— BEGIN Text shown —
A lot of you will have been enticed by Mrs. Darcy’s Dilemma by Diana Birchall, a sequel to Pride and Prejudice, which was reviewed by me here, and all over the blogosphere. Well, Diana has very kindly agreed to answer a few of my questions about herself and her novel… but, having stepped into Jane Austen’s shoes once, I shouldn’t expect her to relinquish them absolutely. Their voices intertwine throughout… see if you can spot the joins…

-So, Diana, tell us a bit about yourself…

(Looks furtive and uncomfortable) I’d much rather talk about Jane Austen, thanks. Perhaps, as I creepily channel everything through her anyway, I can try to imagine how she would have portrayed me. With you, Simon, she would have had no difficulty; she might have described you as “being to a precision the most charming young man in the world,” like Miss Tilney’s lover in Northanger Abbey. But this may be channeling Mr. Collins, who did not exactly have “the talent of flattering with delicacy,” and you would doubtless prefer to be called, like Captain Benwick in Persuasion, “a reading man.” (That would be a good blog title for you, too, if you didn’t have an excellent one already, and nobody else was using it.)
As for me, I’m American and would be an outsider to Jane Austen, so inevitably she would think my manners “in fault,” as Elizabeth once said her own were. Yes, I fear I should surely sink at once to be Mrs. Elton to Jane Austen. “A little upstart, vulgar being,” she would call me, one who “meant to shine and be very superior, but with manners which had been formed in a bad school, pert and familiar.” I hope she would not abuse me to quite the extent she did poor Mrs. Elton (“self-important, presuming, familiar, ignorant, and ill-bred”) but she certainly would consider me “hardened.” But then, she would think our whole century that.
….and maybe a bit more?…

“What wild imaginations one forms where dear self is concerned!” as Anne Elliot said in Persuasion. But you will say (like Elizabeth), “I cannot make you out. I hear such reports of you as puzzle me extremely.” So would Jane Austen have described me like Lady Catherine, with “strongly marked features, which might once have been handsome”? Or think me given to “fat sighings,” like Mrs. Musgrove in Persuasion? Perhaps we had better quit the subject, though you may protest, as Elizabeth did, “But if I do not take your likeness now, I may never have another opportunity.” I will only conclude that I am, like Elizabeth, a ‘studier of character,” and leave it at that.

-And how did you come to write Mrs. Darcy’s Dilemma?
— END Text shown —
— BEGIN Stored data —
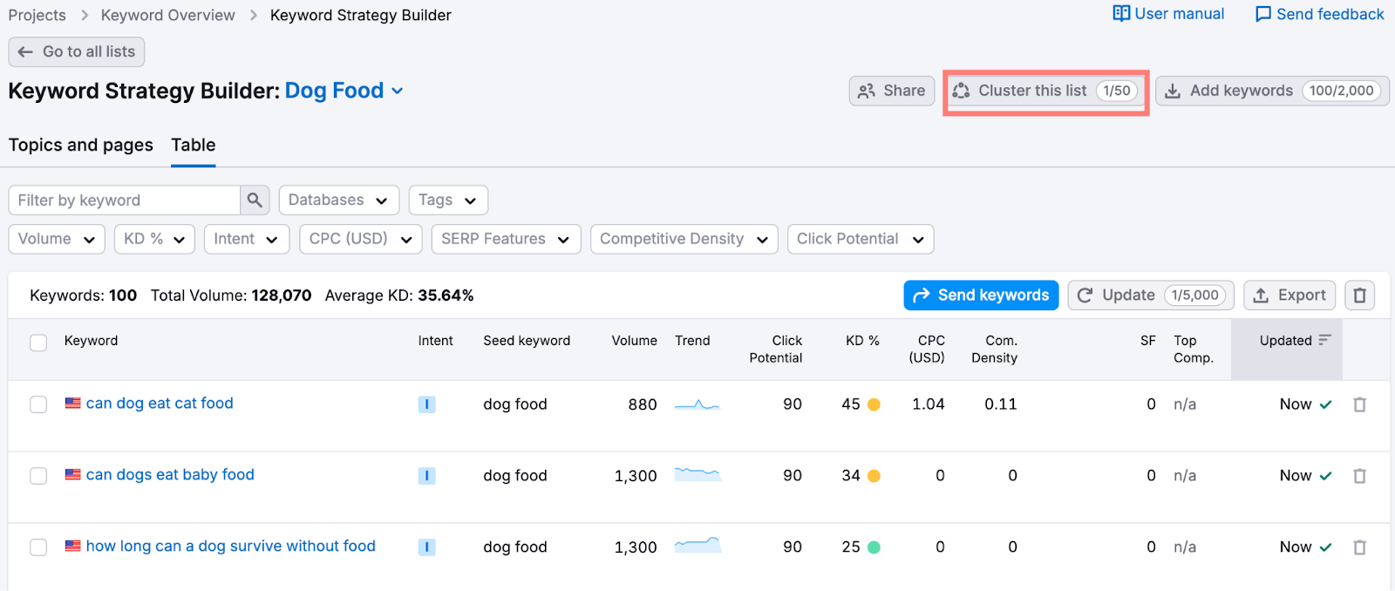The width and height of the screenshot is (1395, 591).
Task: Click the trash icon beside Export button
Action: point(1359,296)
— END Stored data —
_Given problem 1_
In the interview above, which character from Persuasion does Diana say Simon would probably prefer to be compared to?
_Given problem 2_
From the interview above, reproduce everything from "As for me, I’m" down to "whole century that.", word for word.

_Task result 1_
Captain Benwick, called "a reading man."

_Task result 2_
As for me, I’m American and would be an outsider to Jane Austen, so inevitably she would think my manners “in fault,” as Elizabeth once said her own were. Yes, I fear I should surely sink at once to be Mrs. Elton to Jane Austen. “A little upstart, vulgar being,” she would call me, one who “meant to shine and be very superior, but with manners which had been formed in a bad school, pert and familiar.” I hope she would not abuse me to quite the extent she did poor Mrs. Elton (“self-important, presuming, familiar, ignorant, and ill-bred”) but she certainly would consider me “hardened.” But then, she would think our whole century that.